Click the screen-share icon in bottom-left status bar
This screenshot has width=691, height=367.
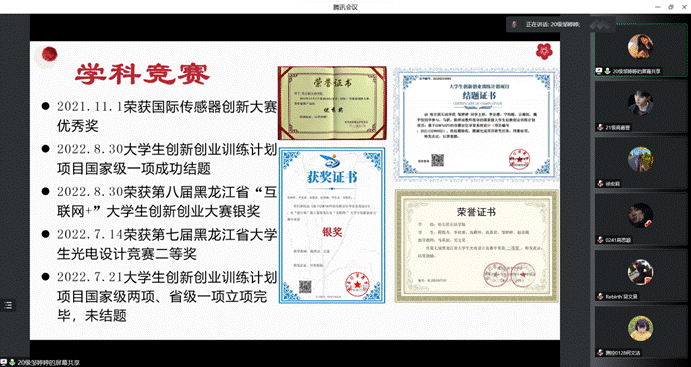4,363
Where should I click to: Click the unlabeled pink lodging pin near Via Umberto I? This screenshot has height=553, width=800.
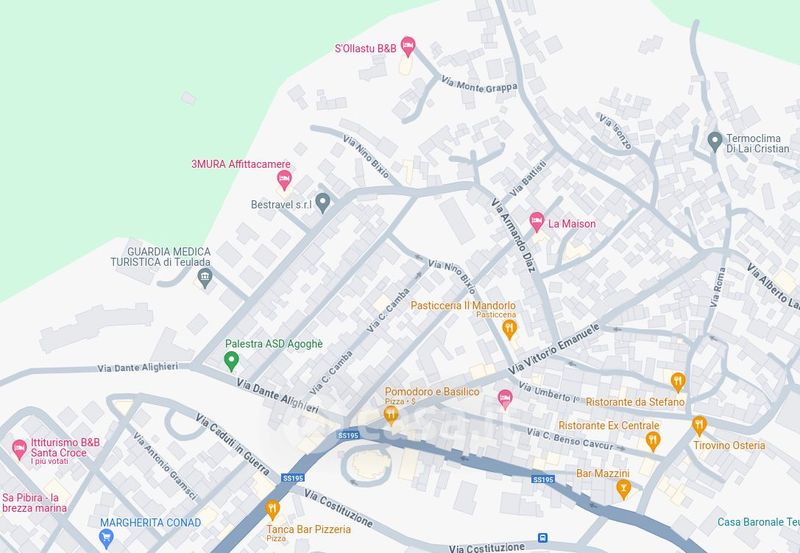(x=505, y=399)
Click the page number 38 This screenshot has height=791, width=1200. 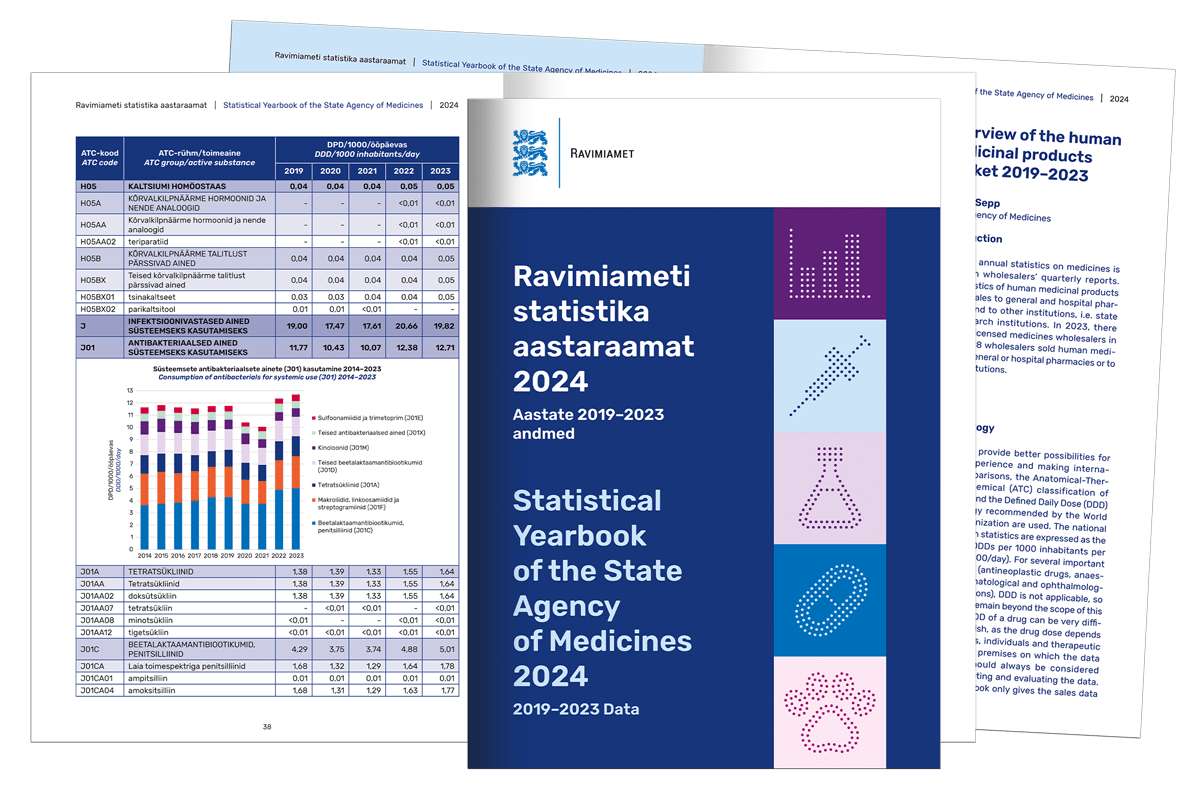pos(267,727)
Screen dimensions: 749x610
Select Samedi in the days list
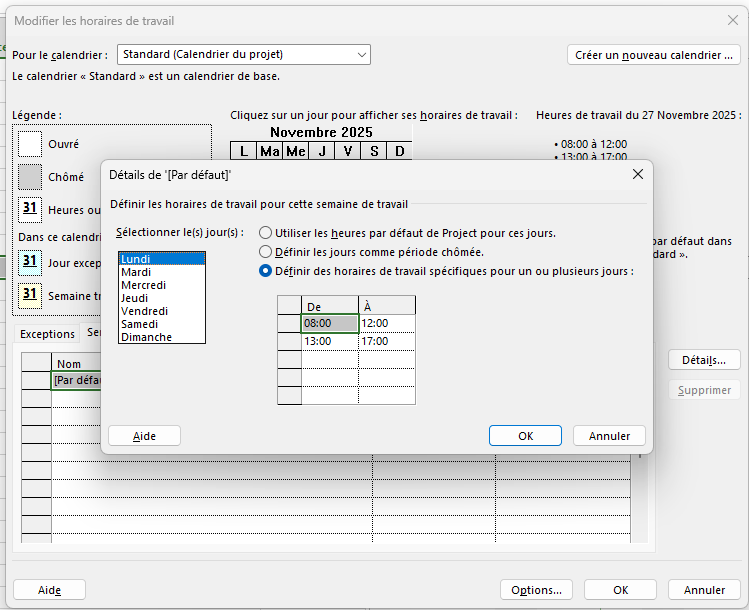click(160, 324)
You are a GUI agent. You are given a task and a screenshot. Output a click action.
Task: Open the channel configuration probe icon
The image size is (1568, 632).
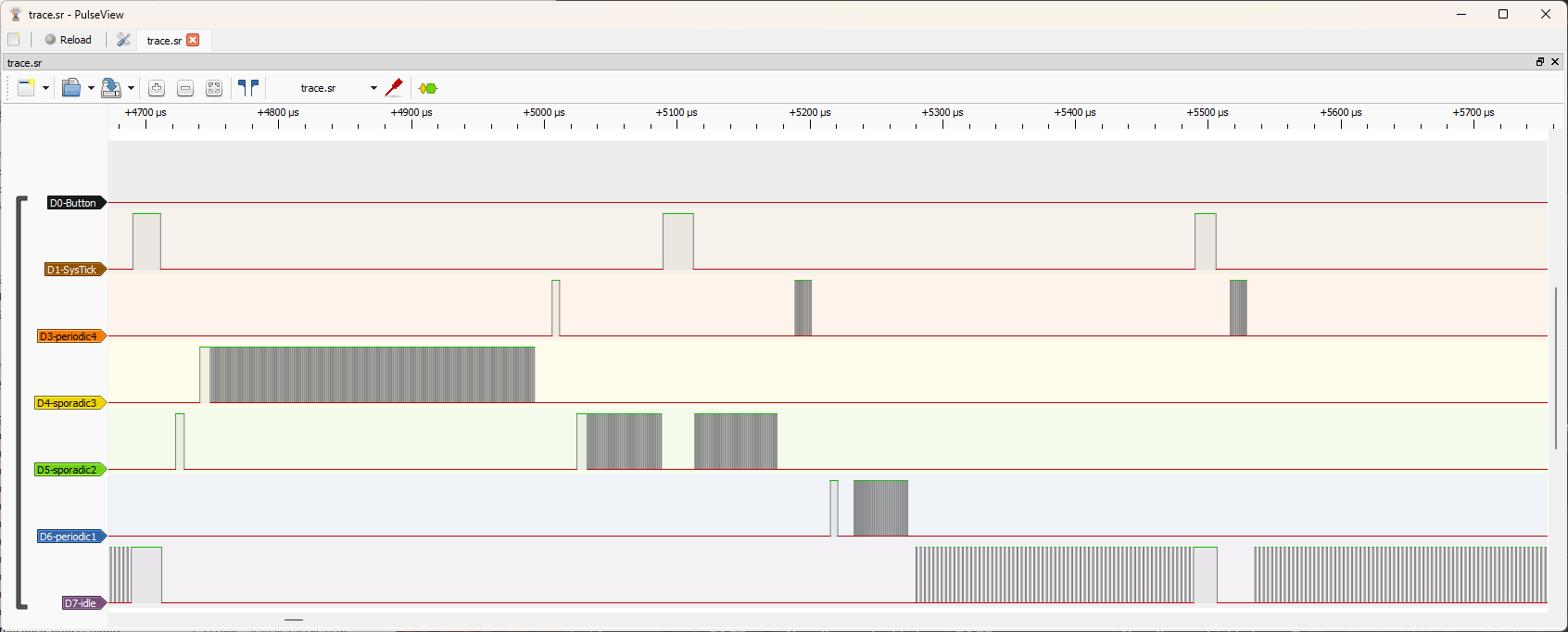click(394, 88)
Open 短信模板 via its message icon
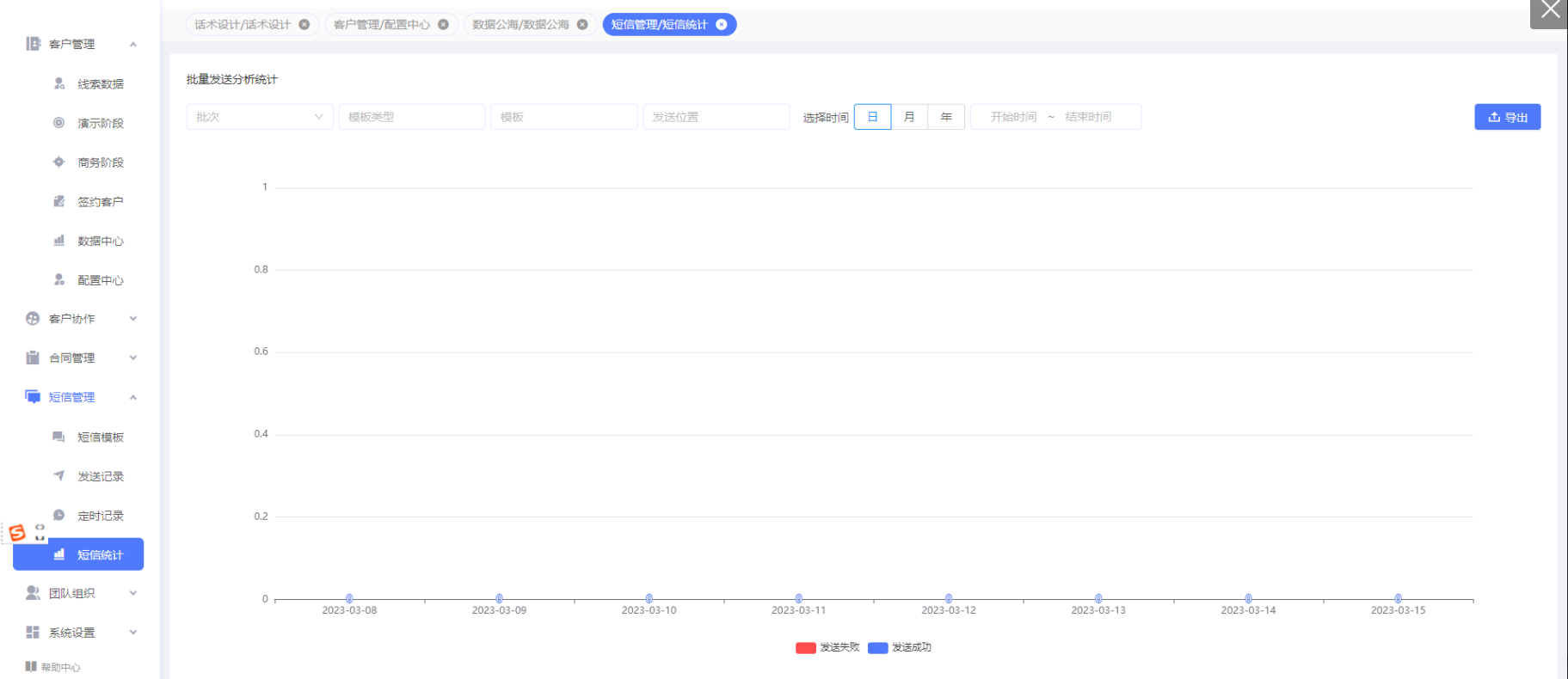The width and height of the screenshot is (1568, 679). coord(58,437)
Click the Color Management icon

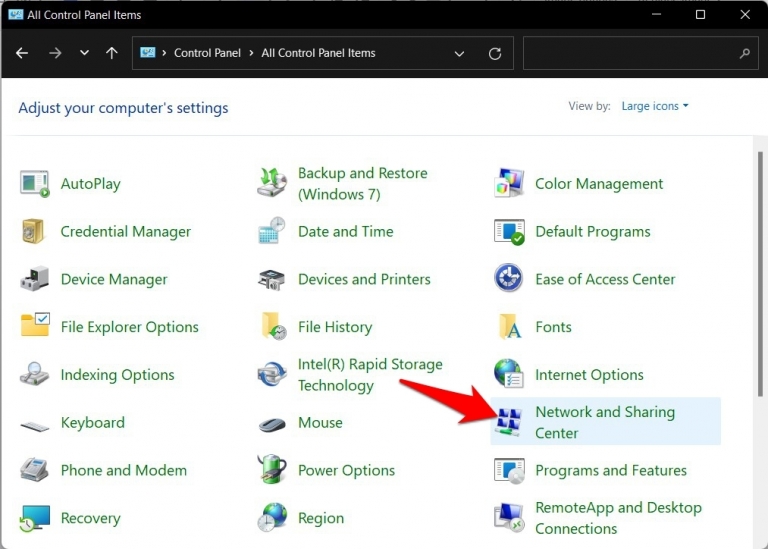(509, 183)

---*---

=== Problem to work on ===
The lines to be extracted begin at the line containing "Select Samedi in the days list" and continue through the final line of the material above, both ends included. Reproduce them exactly, without the pictures.

=== Response to this exercise ===
Select Samedi in the days list
click(160, 324)
You are a GUI agent. You are given a task and a screenshot. Output a click action.
Task: Open the channel configuration probe icon
The image size is (1568, 632).
click(394, 88)
Open 短信模板 via its message icon
The width and height of the screenshot is (1568, 679). coord(58,437)
Click the Color Management icon

(509, 183)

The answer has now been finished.